Abstract Archives of the RSNA, 2007


LL-IN6166-R01

The Pilot Study of Character-based Adjacent Probability in Japanese CT Clinical Reports

Scientific Posters

Presented on November 29, 2007
Presented as part of LL-IN-R: Informatics

Participants

Naoki Nishimoto MS, Presenter: Nothing to Disclose
Satoshi Terae MD, Abstract Co-Author: Research grant, Daiichi Sankyo Company, Ltd Research grant, Eisai Co, Ltd Research grant, Medical Image Lab, Inc
Masahito Uesugi, Abstract Co-Author: Nothing to Disclose
Takayoshi Terashita, Abstract Co-Author: Nothing to Disclose
Takumi Tanikawa, Abstract Co-Author: Nothing to Disclose
Katsuhiko Ogasawara, Abstract Co-Author: Nothing to Disclose
Akira Endoh, Abstract Co-Author: Nothing to Disclose
Tsunetaro Sakurai, Abstract Co-Author: Nothing to Disclose
et al, Abstract Co-Author: Nothing to Disclose
et al, Abstract Co-Author: Nothing to Disclose

PURPOSE

The building of a medical ontology may contribute the information retrieval task that extracts information supporting diagnosis from the narrative texts written by experts.
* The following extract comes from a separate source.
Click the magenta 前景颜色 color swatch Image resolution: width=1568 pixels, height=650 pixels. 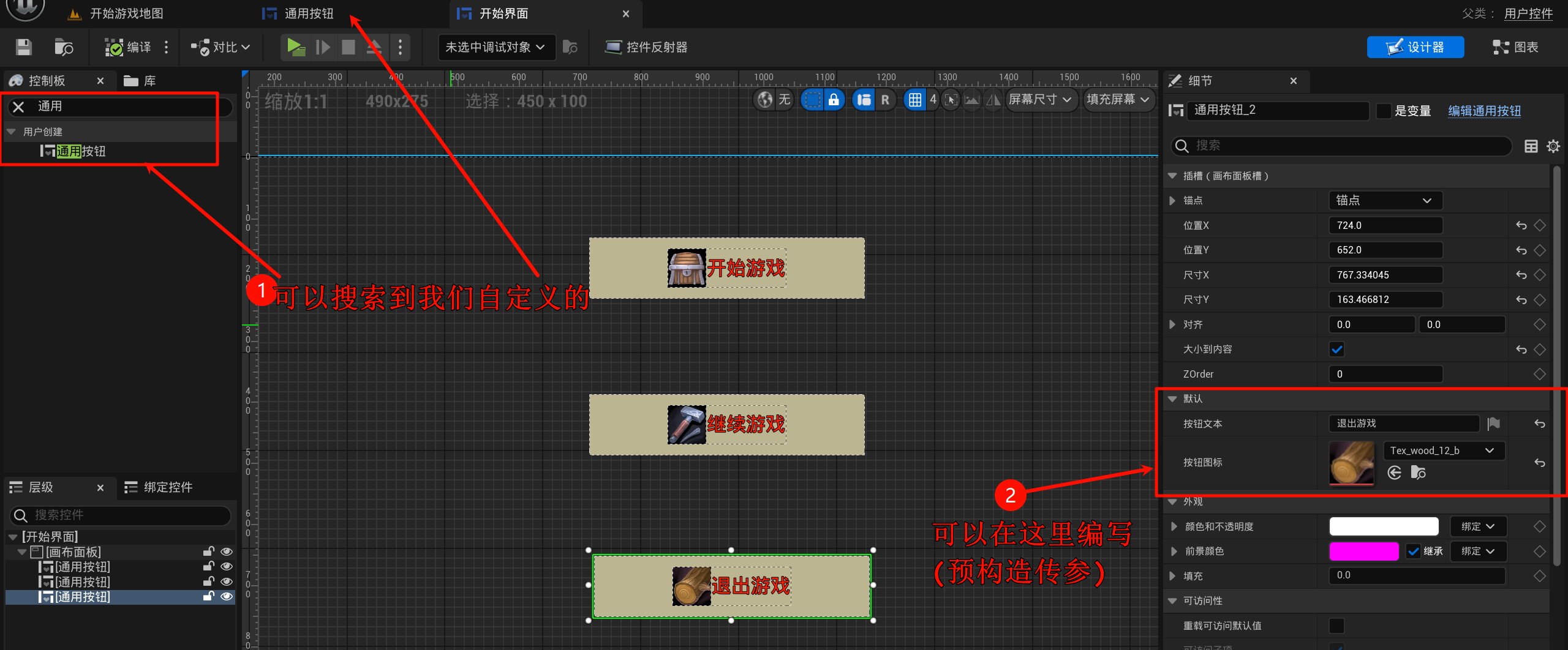tap(1363, 551)
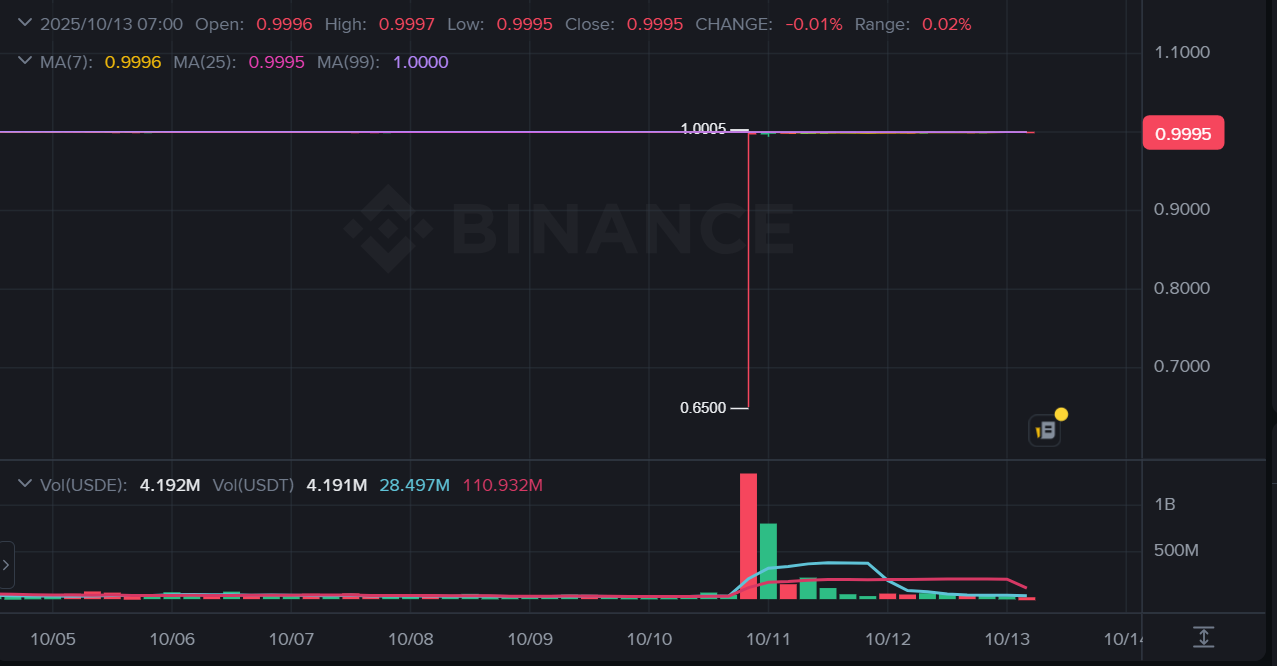Click the tall red volume spike bar
Image resolution: width=1277 pixels, height=666 pixels.
749,535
Because each word is not separated by a white space in some languages such as Japanese and Chinese language and combined technical terms exist in the medical domain, it is difficult for the computer programs to parse sentences appropriately The purpose of this study is to investigate the distribution of transitional probability of the medical term boundaries between characters in compounds.

METHOD AND MATERIALS

We adopted Japanese 100 computed tomography (CT) reports randomly selected from 2,000 reports that were made during July 2005 in the Hokkaido University Hospital. Medical terms in CT reports were identified using Morphological analysis system ChaSen. ChaSen is based on the probabilistic language model and developed by the Matsumoto laboratory in Nara Institute of Technology. The MeSH-based medical terms (51,385 entries), obtained from the Metathesaurus in UMLS (Unified Medical Language System, 2005AA), were added as the medical dictionary of ChaSen. A radiographer corrected the parsing errors in the result set. We retrieved transitional probability as the conditional probability of uni-gram, bi-gram, tri-gram.

RESULTS

The number of characters in each report was 256.4±13.7 and the number of character and word types was 863 and 1,941 respectively. For an example of anatomical location, “pulmonary hilum” was parsed as a tri-gram and counted 74(the probability was 6.54*E-3).

CONCLUSION

Retrieval of transitional probability will make progress in correctly parsing medical texts. The transitional probabilities may allow us to fix the dictionary size for parsing the narrative texts and develop a medical ontology by using it in the term extraction algorithm. Farther work will be required for parsing the texts precisely.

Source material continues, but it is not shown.